- YOUR INSTRUCTIONS -
State how many lines of the records contain the string "bottom", and give no other information.

Dataset entries:
-------

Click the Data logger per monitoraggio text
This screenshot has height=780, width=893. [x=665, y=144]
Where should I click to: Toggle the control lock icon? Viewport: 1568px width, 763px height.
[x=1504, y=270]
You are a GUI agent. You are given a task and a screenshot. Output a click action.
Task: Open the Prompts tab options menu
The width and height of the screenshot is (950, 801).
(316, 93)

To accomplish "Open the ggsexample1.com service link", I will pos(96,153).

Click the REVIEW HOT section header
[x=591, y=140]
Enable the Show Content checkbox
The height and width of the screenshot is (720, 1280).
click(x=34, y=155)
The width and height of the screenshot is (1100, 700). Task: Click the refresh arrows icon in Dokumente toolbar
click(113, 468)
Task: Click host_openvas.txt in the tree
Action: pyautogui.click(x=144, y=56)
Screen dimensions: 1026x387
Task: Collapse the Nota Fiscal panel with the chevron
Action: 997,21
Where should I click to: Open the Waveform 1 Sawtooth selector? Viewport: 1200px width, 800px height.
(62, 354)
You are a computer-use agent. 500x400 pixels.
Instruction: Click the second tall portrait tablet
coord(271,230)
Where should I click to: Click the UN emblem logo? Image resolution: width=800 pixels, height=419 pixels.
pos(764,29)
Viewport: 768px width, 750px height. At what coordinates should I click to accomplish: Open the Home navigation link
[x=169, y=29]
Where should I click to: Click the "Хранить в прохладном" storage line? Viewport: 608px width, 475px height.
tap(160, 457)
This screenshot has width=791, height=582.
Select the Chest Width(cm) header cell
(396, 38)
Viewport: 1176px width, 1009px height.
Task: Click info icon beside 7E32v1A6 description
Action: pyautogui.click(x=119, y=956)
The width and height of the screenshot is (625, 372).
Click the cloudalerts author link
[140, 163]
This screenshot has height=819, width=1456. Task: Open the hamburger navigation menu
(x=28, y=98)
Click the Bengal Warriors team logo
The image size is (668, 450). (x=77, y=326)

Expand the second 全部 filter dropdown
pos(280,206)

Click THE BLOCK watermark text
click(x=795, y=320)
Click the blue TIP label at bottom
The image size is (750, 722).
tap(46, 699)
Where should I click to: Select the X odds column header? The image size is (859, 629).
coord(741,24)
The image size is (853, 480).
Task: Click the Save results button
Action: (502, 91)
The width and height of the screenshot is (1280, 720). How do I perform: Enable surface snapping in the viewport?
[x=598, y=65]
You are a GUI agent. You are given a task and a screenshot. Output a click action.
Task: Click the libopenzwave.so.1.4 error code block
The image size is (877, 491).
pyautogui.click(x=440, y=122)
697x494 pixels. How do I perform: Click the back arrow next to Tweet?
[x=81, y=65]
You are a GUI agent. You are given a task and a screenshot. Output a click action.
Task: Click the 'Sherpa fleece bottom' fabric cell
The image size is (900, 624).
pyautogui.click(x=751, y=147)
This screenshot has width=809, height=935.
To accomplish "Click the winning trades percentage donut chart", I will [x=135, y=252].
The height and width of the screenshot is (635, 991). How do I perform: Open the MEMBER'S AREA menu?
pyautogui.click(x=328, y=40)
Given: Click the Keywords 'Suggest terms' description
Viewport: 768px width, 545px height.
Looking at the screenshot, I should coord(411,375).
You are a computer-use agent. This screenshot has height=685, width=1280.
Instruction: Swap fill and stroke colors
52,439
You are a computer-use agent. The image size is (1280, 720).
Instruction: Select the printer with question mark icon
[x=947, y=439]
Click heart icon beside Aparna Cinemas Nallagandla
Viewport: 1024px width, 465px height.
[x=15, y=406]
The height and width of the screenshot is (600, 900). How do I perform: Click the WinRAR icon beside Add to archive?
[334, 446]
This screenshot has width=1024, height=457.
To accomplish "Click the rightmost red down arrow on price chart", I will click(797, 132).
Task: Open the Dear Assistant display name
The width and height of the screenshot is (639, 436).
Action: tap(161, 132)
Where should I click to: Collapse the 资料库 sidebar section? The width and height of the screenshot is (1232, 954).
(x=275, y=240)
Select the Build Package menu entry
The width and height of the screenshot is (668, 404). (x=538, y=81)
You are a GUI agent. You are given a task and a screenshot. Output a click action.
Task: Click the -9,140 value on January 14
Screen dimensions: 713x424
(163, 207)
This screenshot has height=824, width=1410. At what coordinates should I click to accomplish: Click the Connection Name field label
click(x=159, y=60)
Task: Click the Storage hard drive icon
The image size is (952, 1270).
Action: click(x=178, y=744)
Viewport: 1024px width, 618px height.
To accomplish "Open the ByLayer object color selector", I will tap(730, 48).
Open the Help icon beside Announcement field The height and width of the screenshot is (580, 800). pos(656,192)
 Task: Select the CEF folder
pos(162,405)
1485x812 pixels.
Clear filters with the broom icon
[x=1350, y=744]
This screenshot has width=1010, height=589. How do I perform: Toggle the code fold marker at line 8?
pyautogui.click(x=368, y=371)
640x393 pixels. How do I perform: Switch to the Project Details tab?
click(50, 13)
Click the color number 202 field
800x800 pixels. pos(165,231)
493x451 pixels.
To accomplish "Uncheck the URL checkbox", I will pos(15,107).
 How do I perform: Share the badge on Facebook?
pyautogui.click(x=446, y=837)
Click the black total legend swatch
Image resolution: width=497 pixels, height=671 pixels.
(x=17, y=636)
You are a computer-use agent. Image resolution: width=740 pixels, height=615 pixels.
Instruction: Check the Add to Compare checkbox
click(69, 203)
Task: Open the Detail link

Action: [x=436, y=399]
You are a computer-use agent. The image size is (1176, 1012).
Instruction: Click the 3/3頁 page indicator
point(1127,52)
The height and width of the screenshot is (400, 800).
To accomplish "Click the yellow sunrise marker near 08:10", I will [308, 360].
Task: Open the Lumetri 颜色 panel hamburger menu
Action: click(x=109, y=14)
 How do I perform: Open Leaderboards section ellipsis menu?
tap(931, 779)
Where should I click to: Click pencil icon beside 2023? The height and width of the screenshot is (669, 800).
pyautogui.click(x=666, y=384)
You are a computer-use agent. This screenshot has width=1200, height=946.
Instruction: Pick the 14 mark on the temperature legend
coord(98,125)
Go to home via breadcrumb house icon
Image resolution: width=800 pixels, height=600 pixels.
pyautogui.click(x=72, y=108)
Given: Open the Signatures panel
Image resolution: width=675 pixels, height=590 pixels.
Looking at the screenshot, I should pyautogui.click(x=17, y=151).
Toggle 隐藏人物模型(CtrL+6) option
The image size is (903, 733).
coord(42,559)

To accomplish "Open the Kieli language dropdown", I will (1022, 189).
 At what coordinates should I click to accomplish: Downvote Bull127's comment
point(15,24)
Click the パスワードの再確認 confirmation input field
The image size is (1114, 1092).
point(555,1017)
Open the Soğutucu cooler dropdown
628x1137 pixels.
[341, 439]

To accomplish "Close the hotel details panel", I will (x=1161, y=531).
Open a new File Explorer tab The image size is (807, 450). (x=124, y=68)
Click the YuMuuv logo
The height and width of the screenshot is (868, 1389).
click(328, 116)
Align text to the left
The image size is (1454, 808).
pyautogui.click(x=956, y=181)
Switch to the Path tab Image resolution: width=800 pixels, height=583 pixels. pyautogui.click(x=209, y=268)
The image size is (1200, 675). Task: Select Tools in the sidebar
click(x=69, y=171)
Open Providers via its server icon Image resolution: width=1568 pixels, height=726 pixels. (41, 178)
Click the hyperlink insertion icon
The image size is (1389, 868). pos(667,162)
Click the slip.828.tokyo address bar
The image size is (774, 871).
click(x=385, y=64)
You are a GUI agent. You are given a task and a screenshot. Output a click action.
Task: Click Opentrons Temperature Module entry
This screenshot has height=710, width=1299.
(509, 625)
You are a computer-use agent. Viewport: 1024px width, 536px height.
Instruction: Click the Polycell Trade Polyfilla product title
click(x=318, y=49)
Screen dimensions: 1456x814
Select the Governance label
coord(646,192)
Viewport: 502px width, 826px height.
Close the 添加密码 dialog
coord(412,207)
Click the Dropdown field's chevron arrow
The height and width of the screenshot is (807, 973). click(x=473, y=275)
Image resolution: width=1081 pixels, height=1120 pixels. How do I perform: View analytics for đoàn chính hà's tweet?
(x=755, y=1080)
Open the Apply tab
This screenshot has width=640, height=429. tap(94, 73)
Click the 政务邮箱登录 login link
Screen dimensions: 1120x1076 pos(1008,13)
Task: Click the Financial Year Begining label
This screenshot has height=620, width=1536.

-------

- EXERCISE ANSWER -
2